Assignment: Search the entries below for "agent", and copy each line where it appears.

---*---

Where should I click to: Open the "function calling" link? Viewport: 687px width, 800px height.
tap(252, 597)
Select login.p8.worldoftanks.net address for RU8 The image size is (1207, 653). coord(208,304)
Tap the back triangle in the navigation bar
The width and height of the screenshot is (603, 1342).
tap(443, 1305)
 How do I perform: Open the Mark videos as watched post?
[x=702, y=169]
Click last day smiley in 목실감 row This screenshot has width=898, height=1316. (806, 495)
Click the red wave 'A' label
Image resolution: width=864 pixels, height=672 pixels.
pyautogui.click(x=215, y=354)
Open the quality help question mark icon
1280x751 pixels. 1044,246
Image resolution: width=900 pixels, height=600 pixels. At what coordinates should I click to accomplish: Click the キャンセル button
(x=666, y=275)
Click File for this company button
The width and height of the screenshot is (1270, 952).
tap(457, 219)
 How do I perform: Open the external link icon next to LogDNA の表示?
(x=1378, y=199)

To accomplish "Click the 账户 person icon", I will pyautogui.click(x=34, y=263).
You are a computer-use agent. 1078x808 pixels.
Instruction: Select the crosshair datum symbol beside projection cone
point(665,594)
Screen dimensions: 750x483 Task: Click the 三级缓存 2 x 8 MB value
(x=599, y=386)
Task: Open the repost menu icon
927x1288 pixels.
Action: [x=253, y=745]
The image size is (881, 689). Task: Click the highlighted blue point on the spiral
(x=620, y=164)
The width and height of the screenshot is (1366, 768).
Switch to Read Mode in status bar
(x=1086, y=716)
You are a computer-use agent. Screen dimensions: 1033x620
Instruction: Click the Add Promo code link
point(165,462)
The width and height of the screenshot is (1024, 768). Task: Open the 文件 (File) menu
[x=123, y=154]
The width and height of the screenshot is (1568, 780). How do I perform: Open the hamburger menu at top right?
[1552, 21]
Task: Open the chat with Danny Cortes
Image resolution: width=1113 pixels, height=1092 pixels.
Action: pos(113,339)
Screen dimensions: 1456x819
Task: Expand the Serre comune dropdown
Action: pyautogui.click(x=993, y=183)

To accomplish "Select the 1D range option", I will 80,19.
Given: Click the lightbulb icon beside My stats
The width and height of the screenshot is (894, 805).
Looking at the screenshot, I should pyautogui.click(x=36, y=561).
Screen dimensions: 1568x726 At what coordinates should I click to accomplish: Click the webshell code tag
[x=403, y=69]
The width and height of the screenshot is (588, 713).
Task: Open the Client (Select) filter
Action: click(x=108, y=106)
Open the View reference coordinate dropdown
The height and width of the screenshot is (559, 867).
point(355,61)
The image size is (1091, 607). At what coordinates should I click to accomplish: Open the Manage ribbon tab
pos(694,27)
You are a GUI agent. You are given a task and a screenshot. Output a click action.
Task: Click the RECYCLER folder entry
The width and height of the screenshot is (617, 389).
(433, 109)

---*---

Result:
You are a computer-use agent. 1078x808 pixels.
You are a computer-use agent. Screen dimensions: 1033x620
You are a GUI agent. You are given a task and a screenshot. Output a click action.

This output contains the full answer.